■ Extracto del documento
= = = = =
He ido muchas veces, pero cada viaje me parece una novedad. Mil
rincones a los que ir, cientos de lugares que parecen nuevos por muchas veces
que te asomes por ellos. Desde Bond Street
con su elegancia hasta Candem Town con su histrionismo. Desde los elementos que
todo turista ha de ver, hasta los rincones a los que solo se asoman los
aventureros y confiados.
Su color, su gente, su clima, su acento, su cercanía al mar,
su idioma… me vuelve loca. No se por qué.
También las anécdotas que rodean los viajes que he realizado
allí, pues una servidora ha vivido romances, ha pasado un día en la cárcel, ha
salido por los bares de los que huiría en Madrid y ha pasado por momentos tan bizarros y mágicos,
que han convertido la capital inglesa en una segunda casa.
= = = = =
■ Ejercicio A
Según el extracto del documento, ¿qué calle se menciona por su elegancia?

■ Entradas listadas
= = = = =
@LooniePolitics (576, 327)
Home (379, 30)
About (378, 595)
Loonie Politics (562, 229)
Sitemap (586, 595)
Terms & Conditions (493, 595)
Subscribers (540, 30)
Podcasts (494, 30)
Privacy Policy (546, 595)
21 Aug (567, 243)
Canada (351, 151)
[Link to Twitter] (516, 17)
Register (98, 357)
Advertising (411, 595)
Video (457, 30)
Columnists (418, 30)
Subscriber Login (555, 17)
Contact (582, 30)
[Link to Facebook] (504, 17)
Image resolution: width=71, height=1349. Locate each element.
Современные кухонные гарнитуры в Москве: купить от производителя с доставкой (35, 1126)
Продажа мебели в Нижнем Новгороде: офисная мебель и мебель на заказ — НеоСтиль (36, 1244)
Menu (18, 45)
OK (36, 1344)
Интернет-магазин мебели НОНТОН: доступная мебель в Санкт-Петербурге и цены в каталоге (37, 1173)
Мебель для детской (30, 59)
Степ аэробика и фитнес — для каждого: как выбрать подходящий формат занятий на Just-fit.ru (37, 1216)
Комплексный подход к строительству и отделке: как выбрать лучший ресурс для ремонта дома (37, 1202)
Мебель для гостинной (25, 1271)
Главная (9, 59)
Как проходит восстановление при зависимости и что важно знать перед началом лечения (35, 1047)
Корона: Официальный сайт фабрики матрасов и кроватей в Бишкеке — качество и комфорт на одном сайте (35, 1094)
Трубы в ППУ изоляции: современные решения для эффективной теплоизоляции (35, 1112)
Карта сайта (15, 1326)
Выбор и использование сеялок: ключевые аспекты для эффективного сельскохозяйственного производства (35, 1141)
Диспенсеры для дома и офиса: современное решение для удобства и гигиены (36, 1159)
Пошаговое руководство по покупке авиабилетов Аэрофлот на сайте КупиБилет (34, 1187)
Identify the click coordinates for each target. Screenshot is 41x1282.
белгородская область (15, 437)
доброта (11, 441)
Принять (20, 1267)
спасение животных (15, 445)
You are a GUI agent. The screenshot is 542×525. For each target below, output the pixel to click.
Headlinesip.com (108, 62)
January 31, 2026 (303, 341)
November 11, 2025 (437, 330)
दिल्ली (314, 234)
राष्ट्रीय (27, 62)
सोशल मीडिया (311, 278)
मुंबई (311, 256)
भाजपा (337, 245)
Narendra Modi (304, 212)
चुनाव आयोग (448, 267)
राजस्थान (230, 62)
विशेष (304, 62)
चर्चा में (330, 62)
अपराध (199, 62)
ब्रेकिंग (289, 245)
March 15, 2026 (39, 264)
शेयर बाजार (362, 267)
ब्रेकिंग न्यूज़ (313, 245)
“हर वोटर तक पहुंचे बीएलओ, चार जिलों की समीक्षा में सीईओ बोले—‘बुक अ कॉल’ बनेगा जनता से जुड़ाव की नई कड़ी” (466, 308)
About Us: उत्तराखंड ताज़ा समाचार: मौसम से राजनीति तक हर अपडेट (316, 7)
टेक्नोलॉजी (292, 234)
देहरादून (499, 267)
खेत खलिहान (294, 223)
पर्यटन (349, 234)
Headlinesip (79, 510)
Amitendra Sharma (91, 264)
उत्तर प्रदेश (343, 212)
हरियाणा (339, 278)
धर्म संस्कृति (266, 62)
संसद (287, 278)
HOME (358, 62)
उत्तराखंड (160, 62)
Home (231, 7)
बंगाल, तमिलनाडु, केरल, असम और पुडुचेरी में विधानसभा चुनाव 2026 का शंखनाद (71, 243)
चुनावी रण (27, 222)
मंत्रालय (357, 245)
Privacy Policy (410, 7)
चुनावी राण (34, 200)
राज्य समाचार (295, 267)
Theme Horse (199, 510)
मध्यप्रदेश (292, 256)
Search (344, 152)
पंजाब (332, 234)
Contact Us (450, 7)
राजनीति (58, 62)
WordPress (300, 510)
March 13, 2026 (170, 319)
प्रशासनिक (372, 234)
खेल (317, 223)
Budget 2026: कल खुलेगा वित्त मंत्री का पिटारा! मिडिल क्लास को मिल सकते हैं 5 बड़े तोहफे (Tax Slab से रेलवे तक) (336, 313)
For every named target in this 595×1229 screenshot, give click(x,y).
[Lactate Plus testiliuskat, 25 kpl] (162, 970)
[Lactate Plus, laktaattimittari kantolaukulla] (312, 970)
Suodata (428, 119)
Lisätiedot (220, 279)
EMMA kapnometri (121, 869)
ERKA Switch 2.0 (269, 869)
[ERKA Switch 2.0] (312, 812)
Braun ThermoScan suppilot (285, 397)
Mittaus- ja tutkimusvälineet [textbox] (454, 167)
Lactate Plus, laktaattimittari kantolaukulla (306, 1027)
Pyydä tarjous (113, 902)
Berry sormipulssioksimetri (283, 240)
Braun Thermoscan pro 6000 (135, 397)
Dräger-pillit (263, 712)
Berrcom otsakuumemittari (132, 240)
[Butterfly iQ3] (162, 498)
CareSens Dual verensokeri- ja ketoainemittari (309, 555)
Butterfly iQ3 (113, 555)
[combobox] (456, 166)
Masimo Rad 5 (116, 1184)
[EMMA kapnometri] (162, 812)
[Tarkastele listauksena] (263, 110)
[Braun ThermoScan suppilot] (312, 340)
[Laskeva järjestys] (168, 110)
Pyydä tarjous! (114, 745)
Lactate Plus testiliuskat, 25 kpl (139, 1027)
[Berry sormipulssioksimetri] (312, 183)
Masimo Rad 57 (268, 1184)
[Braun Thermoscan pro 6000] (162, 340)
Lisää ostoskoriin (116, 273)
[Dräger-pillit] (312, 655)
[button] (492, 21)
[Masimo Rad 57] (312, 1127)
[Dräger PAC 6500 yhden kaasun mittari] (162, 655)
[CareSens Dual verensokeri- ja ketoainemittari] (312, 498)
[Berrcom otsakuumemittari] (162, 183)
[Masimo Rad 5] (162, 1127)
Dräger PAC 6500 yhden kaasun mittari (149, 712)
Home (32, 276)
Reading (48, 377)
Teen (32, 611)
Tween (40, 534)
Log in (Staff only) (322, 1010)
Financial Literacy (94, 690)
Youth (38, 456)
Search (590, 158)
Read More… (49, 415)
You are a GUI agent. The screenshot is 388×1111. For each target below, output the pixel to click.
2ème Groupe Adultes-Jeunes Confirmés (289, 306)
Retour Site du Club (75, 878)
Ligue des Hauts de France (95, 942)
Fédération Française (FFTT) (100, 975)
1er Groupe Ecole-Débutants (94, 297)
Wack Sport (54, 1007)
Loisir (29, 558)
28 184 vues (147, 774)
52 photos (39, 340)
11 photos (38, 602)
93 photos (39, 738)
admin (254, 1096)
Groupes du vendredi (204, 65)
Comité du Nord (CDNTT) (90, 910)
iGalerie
= = = = =
■ Ejercicio B
Convierte en un CSV de dos columnas, texto y respuesta, las entradas que empiezan en la línea que contiene "Главная (9, 59)" y terminan en la que contiene "Корона: Официальный сайт", ambas incluidas. Pon una fila por entrada, con cada valor en un campo entre comillas y los saltos de línea cambiados por espacios.

■ Respuesta esperada A
Bond Street.

■ Respuesta esperada B
texto,respuesta
"Главная","(9, 59)"
"Как проходит восстановление при зависимости и что важно знать перед началом лечения","(35, 1047)"
"Корона: Официальный сайт фабрики матрасов и кроватей в Бишкеке — качество и комфорт на одном сайте","(35, 1094)"